Severe multi-resistant pemphigus vulgaris: prolonged remission with a single cycle of rituximab

• Published in: Anais brasileiros de dermatología Vol. 88; no. 4; pp. 639 - 642
• Main Authors: Corral, Isabela Soubhia, Freitas, Thais Helena Proença de, Aquino, Renata Telles Rudge de, Koller, Daniella Abbruzzini S, Magliari, Maria Elisa Ruffolo, Muller, Helena
• Format: Journal Article
• Language: English
• Published: Brazil Sociedade Brasileira de Dermatologia 01.08.2013
• Subjects: Adult; Antibodies, Monoclonal, Murine-Derived - administration & dosage; Case Report; DERMATOLOGY; Desmogleins; Drug resistance; Drug Resistance, Multiple; Glucocorticoids - administration & dosage; Humans; Immunologic Factors - administration & dosage; Male; Pemphigus; Pemphigus - drug therapy; Prednisone - administration & dosage; Rituximab; Time Factors; Treatment failure; Treatment Outcome; Pênfigo; Pemphigus; Falha de tratamento; Desmogleínas; Treatment failure; Drug resistance; Desmogleins; Resistência a medicamentos
• ISSN: 0365-0596; 1806-4841; 1806-4841; 0365-0596
• DOI: 10.1590/abd1806-4841.20131990

Pemphigus vulgaris is an autoimmune bullous disease whose therapy is based on systemic corticosteroids, with or without immunosuppressants.

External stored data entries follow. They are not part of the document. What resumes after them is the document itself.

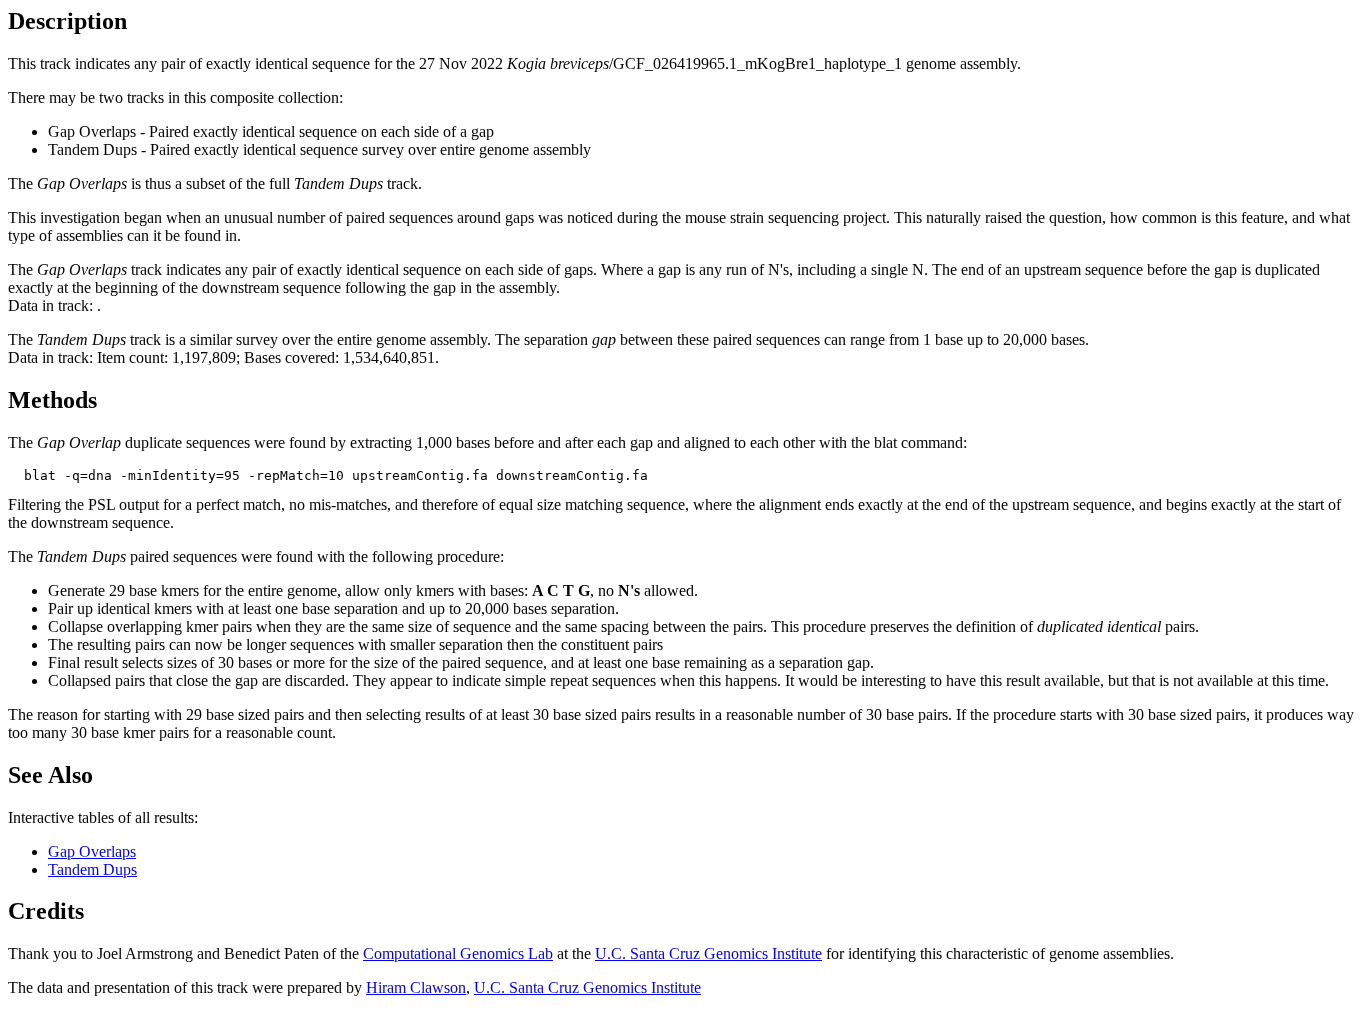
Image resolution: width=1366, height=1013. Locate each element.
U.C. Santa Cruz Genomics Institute (708, 953)
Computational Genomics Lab (458, 953)
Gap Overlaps (92, 851)
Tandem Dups (92, 869)
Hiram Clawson (416, 987)
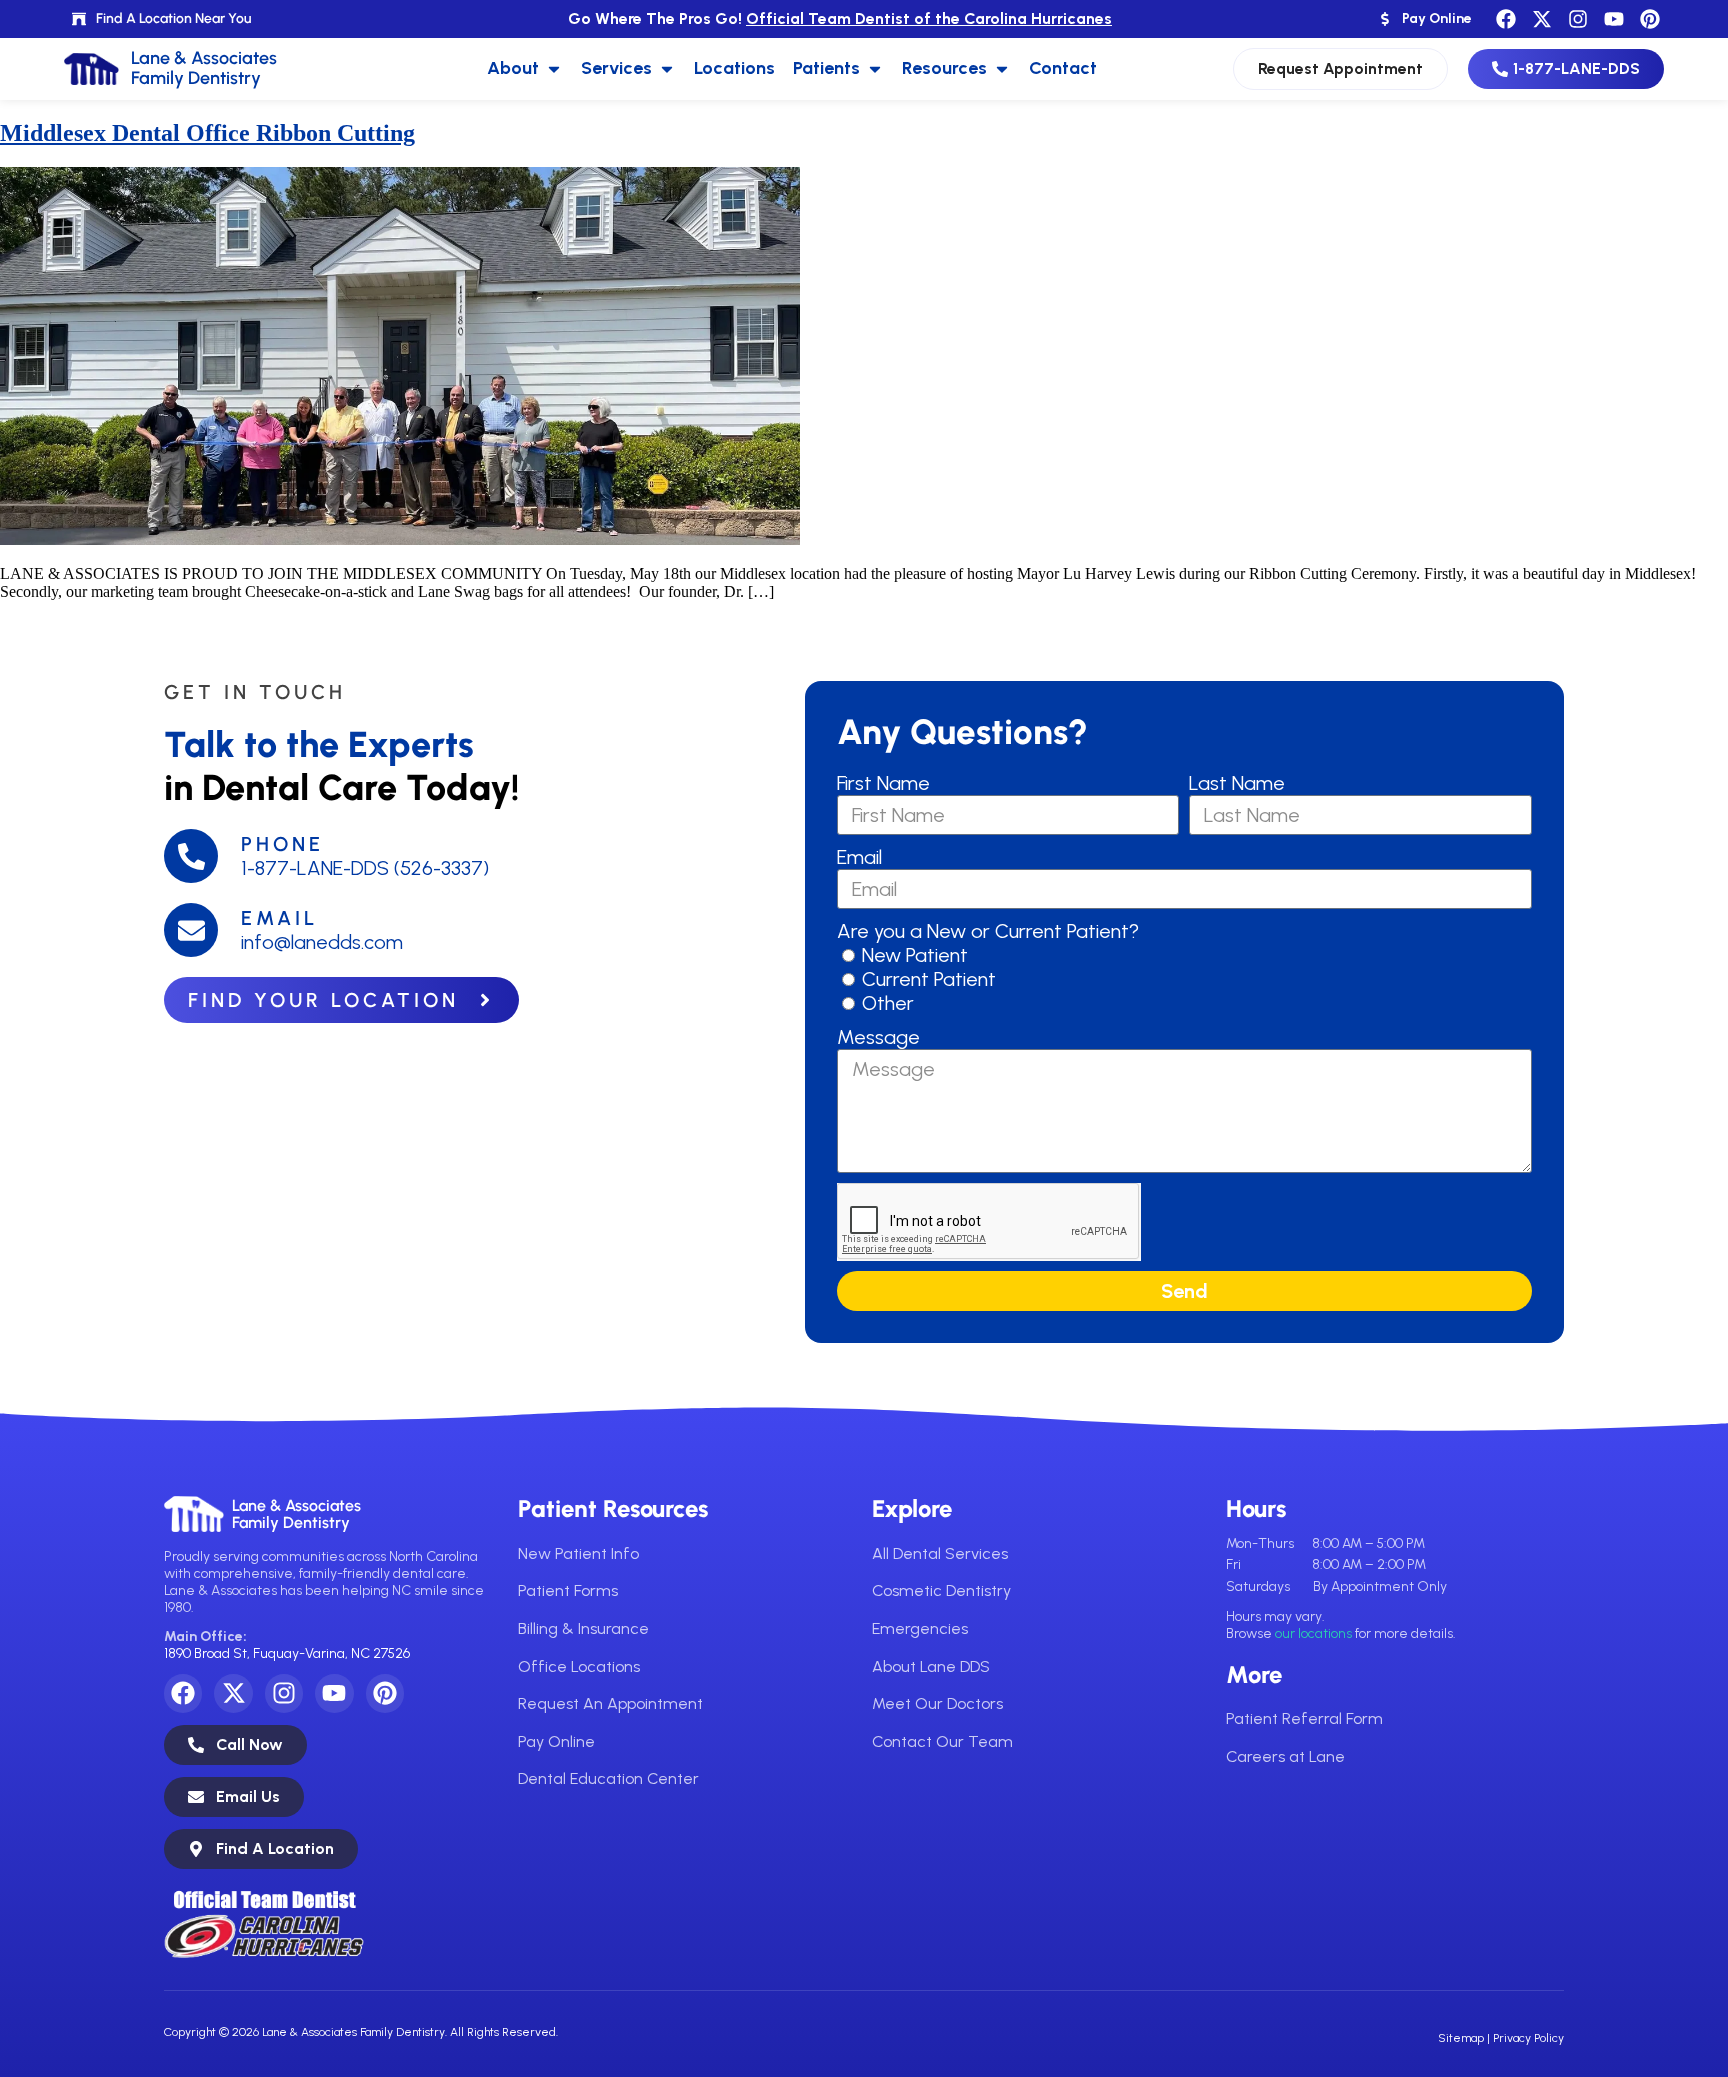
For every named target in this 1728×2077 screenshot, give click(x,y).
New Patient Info (578, 1553)
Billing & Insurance (583, 1628)
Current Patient (929, 979)
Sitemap (1461, 2038)
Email (279, 918)
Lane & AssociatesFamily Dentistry (296, 1514)
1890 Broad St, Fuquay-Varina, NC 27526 (287, 1653)
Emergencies (920, 1628)
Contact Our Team (942, 1741)
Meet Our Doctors (937, 1703)
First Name (883, 783)
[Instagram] (1578, 19)
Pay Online (556, 1741)
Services (616, 68)
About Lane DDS (931, 1666)
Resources (944, 68)
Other (888, 1003)
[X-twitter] (1542, 19)
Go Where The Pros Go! (840, 18)
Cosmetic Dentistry (941, 1590)
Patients (826, 68)
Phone (282, 844)
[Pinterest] (1650, 19)
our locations (1313, 1633)
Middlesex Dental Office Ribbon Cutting (207, 133)
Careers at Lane (1285, 1756)
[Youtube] (1614, 19)
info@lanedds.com (322, 942)
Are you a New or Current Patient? (988, 931)
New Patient (915, 955)
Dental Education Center (608, 1778)
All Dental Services (940, 1553)
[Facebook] (1506, 19)
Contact (1063, 68)
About (513, 68)
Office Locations (579, 1666)
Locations (734, 68)
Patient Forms (568, 1590)
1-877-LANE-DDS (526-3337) (365, 868)
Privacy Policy (1528, 2038)
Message (878, 1037)
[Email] (191, 930)
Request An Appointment (610, 1703)
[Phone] (191, 856)
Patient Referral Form (1304, 1718)
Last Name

Rituximab is a chimeric monoclonal antibody of the IgG class, directed at a specific CD20 B cell surface antigen, used in pemphigus vulgaris empirically since 2002, with success in 90% of the cases and long periods of remission. Male patient, 33 years old, diagnosed with pemphigus vulgaris, confirmed by histopathology and direct immunofluorescence. He was treated for seven months with numerous treatments, including immunosuppressive drugs, with an unsatisfactory response, until he had complete remission with the use of rituximab. During a 34-month follow-up period, the patient presented a slight clinical relapse, which was successfully controlled with prednisone in a daily dose of 120 mg, soon reduced to 20mg.